Ensuite si vous lisez attentivement tout l'évangile de Marc, vous vous convaincrez que les scribes sont régulièrement dépeints comme les opposants types à Jésus et à son Evangile. Après la remarque précédente nul ne s'en étonnera. Or dans notre texte le scribe est un personnage bien sympathique. Sa question est pertinente : comment se conduire saintement au regard des 613 commandements que le judaïsme le plus scrupuleux dénombre dans les lois de MoÏse ? Et Jésus répond avec bienveillance, commençant par citer le Shema qui est le cœur de la foi juive. Le scribe applaudit à cette sagesse inspirée : ce résumé de la loi est bien la pieuse obéissance qui vaut mieux que les rites et les sacrifices. Enfin Jésus le déclare tout proche du royaume des cieux.
Ce n'est pas la plume de Marc, ce contempteur des scribes, qui a brossé ce portrait. Cela vient de plus loin, d'une époque où l'on se réjouissait de voir Jésus accueillir ceux des juifs qui semblaient disposés à recevoir son message.
Marc a trouvé ce récit au sein de la série des entretiens de Jésus, et qu'en fait-il ? Comment termine-t-il la scène ? " Tu n'es pas loin du royaume de Dieu " dit Jésus et cette phrase que l'on pouvait entendre comme pleine d'un magnifique espoir se met à résonner comme un constat d'échec : Tu n'en es pas loin, mais pour y entrer il faut plus qu'une approbation du message de Jésus. Il faut se convertir et le suivre. Du coup, poursuit le texte de Marc, personne n'osait plus l'interroger.
Ainsi les très anciens souvenirs optimistes sont-ils colorés par la désillusion de la 2ème génération.
Mais suivons le récit au cours des âges :
Voici Matthieu. L'interlocuteur n'est plus un scribe sympathisant mais un légiste insidieux.
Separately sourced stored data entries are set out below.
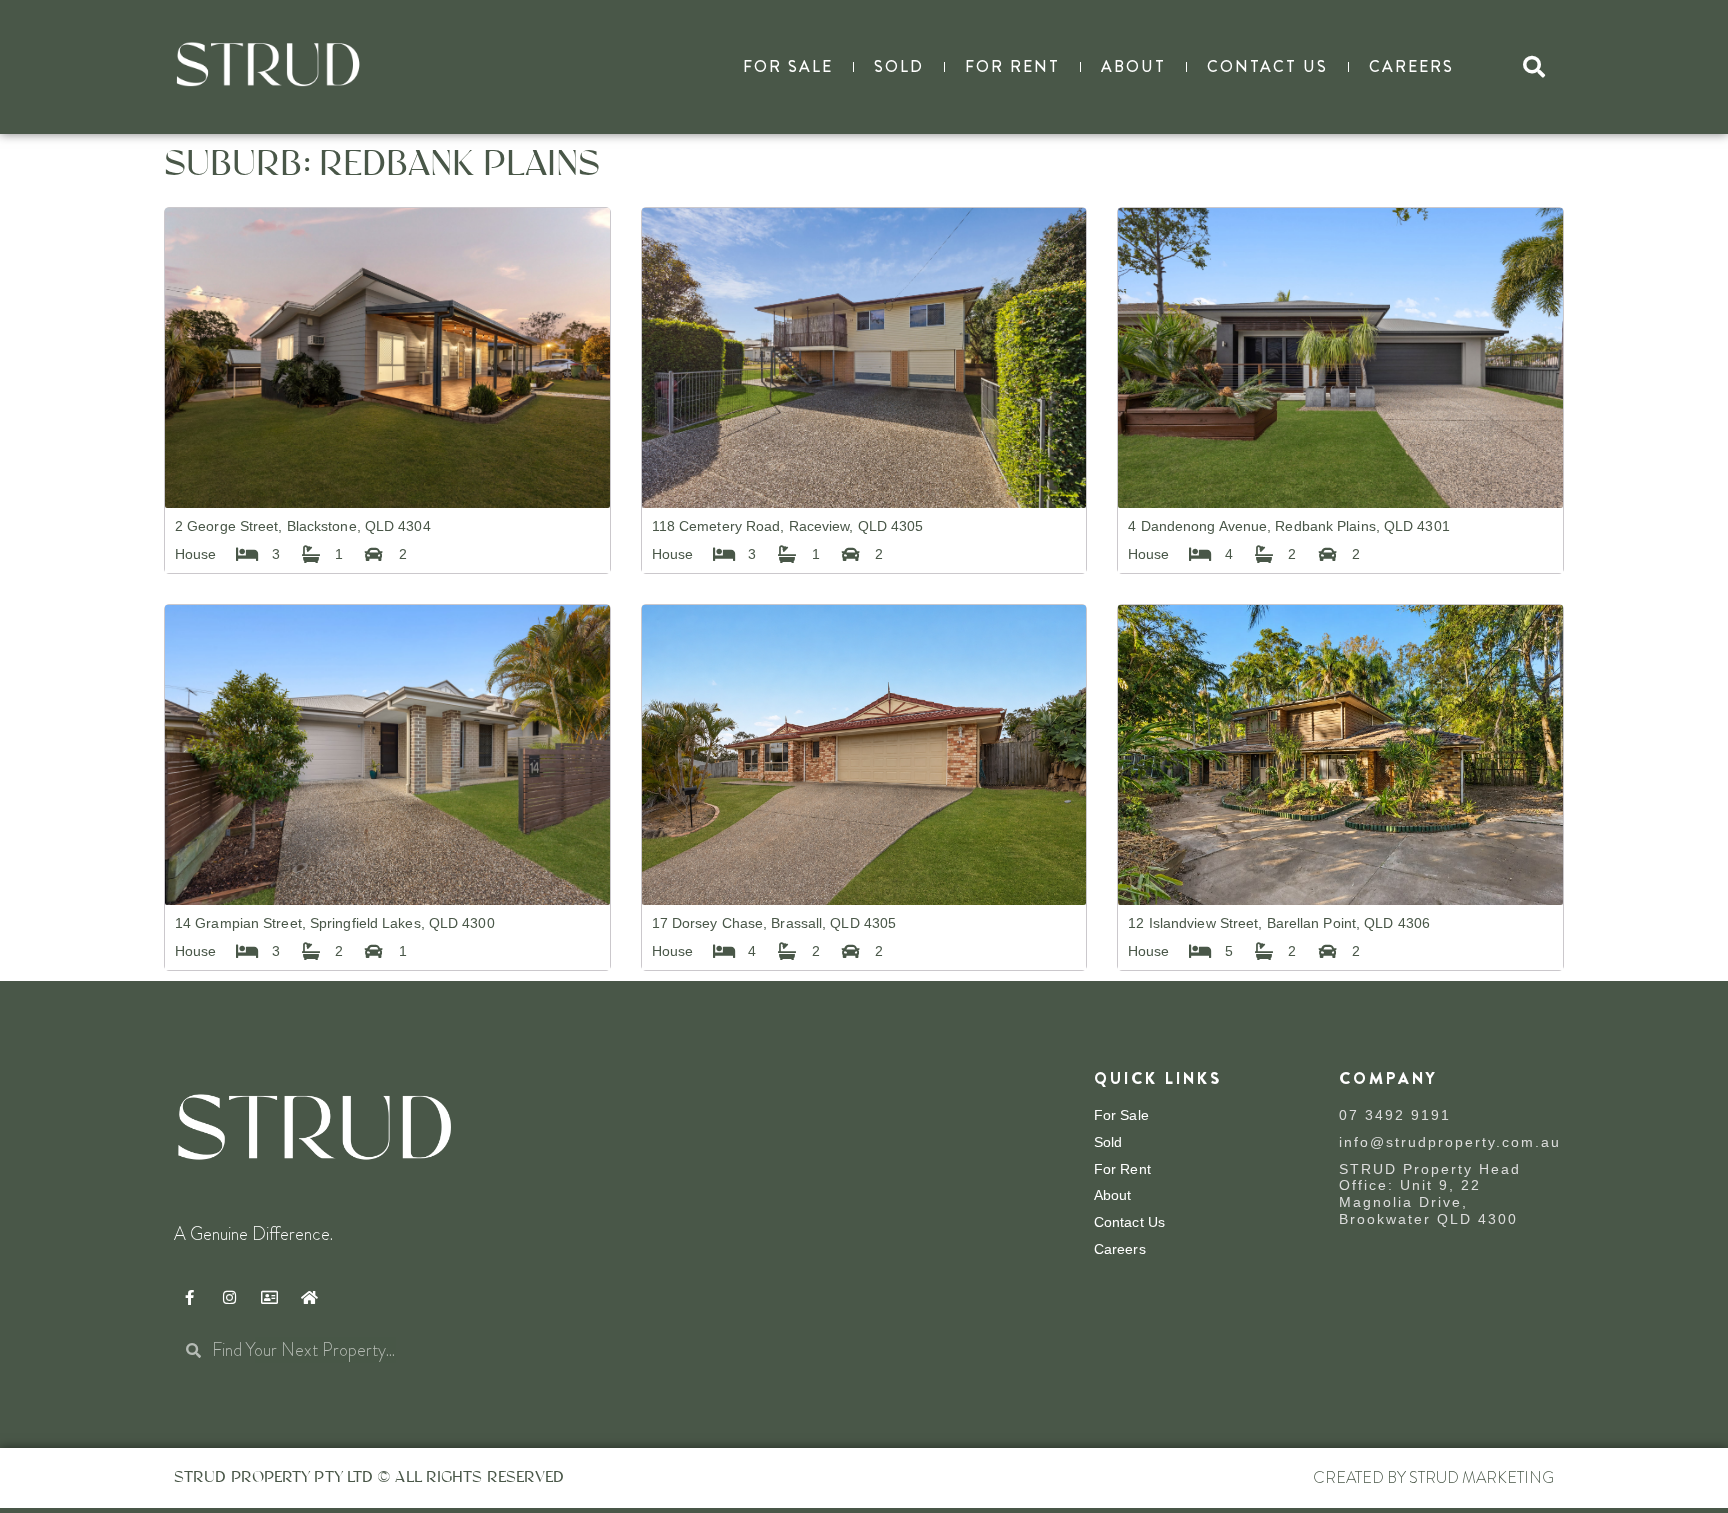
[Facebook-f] (189, 1298)
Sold (899, 66)
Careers (1411, 66)
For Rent (1012, 66)
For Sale (788, 66)
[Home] (309, 1298)
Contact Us (1267, 66)
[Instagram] (229, 1298)
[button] (1534, 67)
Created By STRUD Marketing (1433, 1477)
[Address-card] (269, 1298)
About (1133, 66)
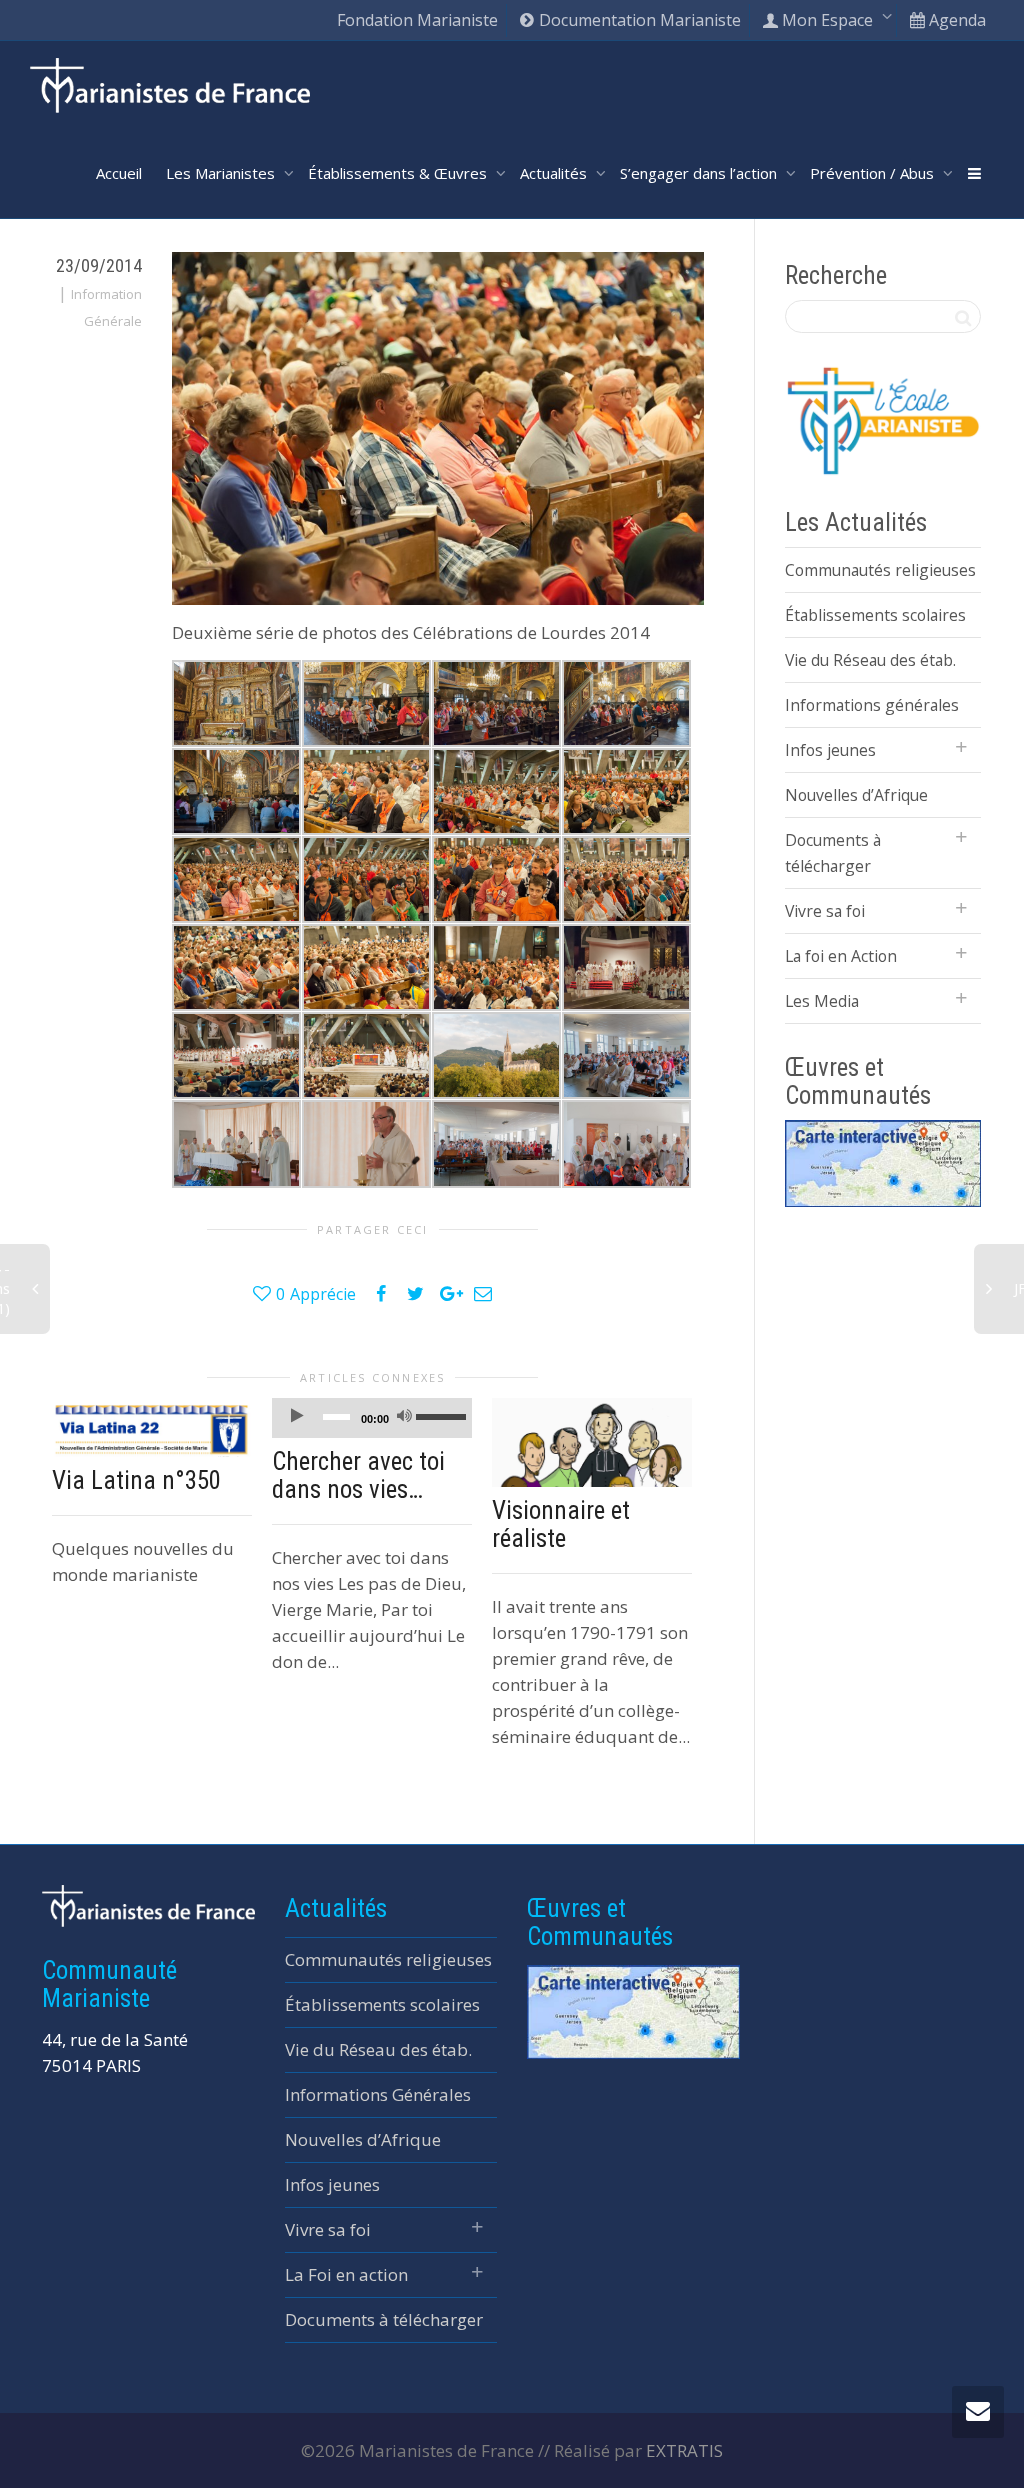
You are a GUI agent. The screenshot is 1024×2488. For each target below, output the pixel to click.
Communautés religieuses (880, 570)
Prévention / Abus (874, 173)
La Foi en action (346, 2274)
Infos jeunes (830, 750)
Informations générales (872, 705)
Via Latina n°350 (136, 1480)
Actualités (555, 173)
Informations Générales (378, 2094)
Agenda (955, 20)
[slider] (439, 1416)
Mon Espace (827, 20)
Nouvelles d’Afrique (856, 795)
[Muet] (405, 1418)
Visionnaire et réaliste (561, 1524)
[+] (152, 1427)
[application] (372, 1418)
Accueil (119, 173)
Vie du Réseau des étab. (870, 660)
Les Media (822, 1001)
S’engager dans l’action (700, 173)
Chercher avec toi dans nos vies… (358, 1475)
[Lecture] (297, 1418)
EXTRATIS (684, 2450)
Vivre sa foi (825, 911)
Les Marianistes (222, 173)
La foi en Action (841, 956)
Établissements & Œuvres (399, 173)
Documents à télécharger (833, 853)
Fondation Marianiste (417, 20)
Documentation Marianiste (638, 20)
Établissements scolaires (875, 615)
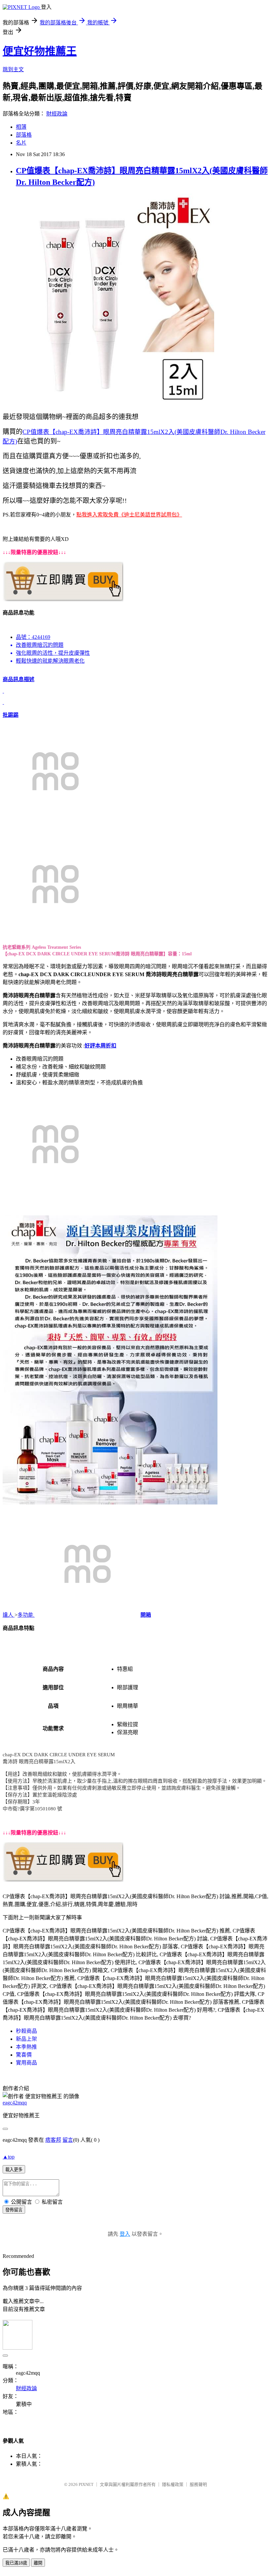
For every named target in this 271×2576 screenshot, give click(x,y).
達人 (9, 1615)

La réponse de Jésus ne cite plus le Shema et les deux commandements, qui n'en font plus qu'un, ne résument plus la seule loi des cinq premiers livres de la Bible, ils disent le sens profond de toute l'histoire sainte que Dieu conduit en parlant à on peuple par les prophètes.
Quant à Luc, non seulement il n'a plus conscience d'utiliser la série d'entretiens dans lesquels Jésus sait si bien répondre aux chefs des juifs, mais encore il transporte de débat dans un tout autre contexte : le sien. La question n'est plus de déterminer le premier commandement de la loi juive, mais : Que faire pour accéder à la vie éternelle. L'interlocuteur sait donner la bonne réponse. Il sait. Mais, poursuit Jésus, savoir ne suffit pas. Il faut faire. Et c'est bien pourquoi le texte poursuit en racontant l'histoire du Bon Samaritain.
Que conclure ?
D'abord que si nous remontons le fil du temps, nous nous rapprochons indiscutablement de l'histoire. Mais ne nous y trompons pas : nous n'atteignons encore que les plus anciens témoignages. Et si vous allez jusqu'à remarquer que la très ancienne collection d'entretiens de Jésus est marquée par l'espoir qui anime le cercle des premiers disciples, je ne peux rien objecter. Alors ?
Deuxième conclusion : il y a un cadre historique. Il est assez précis même si quelques traits demeurent flous. Bien. Mais il y a plus : il y a le témoignage de ceux qui ne se lassent pas de raconter l'histoire et qui le font avec la conviction que cette vieille histoire est aussi la leur. C'est une histoire vivante comme le Jésus dont elle rapporte les paroles. Ils ont trouvé l'histoire tellement vraie que leur vie comme celle de leur église et de tous les croyants peut en être affectée.
Jésus n'est pas seulement un sage érudit, c'est le Seigneur qui ouvre le royaume à qui se convertit.
Il est le maître qui permet une lecture vive de la Bible.
Il est enfin celui qui appelle à une obéissance d'amour agissant.
Et le lecteur qui au terme de cette découverte historique se met à réfléchir en vient à poser cette question dernière : et pour moi, qui est-il et que veut-il de moi ?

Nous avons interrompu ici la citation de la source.